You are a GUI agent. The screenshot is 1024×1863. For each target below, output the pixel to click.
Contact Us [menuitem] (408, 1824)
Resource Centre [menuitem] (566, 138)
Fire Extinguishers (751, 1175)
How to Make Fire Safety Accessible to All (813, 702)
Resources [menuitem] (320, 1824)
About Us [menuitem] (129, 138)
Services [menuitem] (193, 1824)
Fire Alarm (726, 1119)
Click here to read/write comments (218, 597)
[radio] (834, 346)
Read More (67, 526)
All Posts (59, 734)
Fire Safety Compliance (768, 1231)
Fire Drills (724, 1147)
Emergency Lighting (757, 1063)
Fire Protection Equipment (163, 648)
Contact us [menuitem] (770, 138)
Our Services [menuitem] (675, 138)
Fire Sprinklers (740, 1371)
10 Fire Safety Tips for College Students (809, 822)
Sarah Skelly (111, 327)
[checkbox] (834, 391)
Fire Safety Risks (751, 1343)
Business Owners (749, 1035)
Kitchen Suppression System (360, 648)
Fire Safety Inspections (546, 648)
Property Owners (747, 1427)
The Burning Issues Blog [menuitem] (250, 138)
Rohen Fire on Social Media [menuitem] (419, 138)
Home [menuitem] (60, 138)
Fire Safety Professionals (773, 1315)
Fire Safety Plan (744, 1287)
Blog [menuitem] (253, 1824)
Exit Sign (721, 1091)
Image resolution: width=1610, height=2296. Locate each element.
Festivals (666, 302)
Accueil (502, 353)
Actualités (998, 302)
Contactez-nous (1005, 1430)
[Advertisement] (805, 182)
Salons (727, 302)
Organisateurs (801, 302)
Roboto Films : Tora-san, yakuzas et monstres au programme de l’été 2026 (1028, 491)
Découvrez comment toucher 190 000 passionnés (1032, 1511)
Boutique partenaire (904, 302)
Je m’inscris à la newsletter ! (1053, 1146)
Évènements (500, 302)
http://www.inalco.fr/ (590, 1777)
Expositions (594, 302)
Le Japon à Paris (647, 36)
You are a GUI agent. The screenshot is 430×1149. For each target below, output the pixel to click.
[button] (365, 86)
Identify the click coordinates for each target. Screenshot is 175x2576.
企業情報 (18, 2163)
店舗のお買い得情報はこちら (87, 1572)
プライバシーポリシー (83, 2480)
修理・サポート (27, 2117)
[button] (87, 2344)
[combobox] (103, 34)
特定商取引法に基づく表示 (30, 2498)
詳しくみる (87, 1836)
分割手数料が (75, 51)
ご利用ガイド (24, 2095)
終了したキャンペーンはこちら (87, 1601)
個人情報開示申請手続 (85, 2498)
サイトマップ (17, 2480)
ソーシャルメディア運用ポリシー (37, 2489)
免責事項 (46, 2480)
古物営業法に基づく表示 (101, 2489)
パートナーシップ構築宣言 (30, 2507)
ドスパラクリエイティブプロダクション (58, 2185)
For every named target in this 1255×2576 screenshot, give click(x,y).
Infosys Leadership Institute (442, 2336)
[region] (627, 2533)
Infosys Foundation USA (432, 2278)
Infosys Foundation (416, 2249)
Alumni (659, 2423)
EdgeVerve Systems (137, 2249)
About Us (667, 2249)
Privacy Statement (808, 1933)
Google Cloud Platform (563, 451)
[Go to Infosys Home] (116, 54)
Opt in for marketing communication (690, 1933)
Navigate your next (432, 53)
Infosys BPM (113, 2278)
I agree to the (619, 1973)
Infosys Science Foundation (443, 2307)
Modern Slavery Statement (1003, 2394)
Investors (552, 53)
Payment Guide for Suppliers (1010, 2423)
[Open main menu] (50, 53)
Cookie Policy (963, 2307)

Exercise aim:
Take the records above and return, word for word, only the lines that fall from the line with "Contact us [menuitem] (770, 138)" to the line with "Rohen Fire on", both of them included.

Solution for this task:
Contact us [menuitem] (770, 138)
Our Services [menuitem] (675, 138)
Fire Sprinklers (740, 1371)
10 Fire Safety Tips for College Students (809, 822)
Sarah Skelly (111, 327)
[checkbox] (834, 391)
Fire Safety Risks (751, 1343)
Business Owners (749, 1035)
Kitchen Suppression System (360, 648)
Fire Safety Inspections (546, 648)
Property Owners (747, 1427)
The Burning Issues Blog [menuitem] (250, 138)
Rohen Fire on Social Media [menuitem] (419, 138)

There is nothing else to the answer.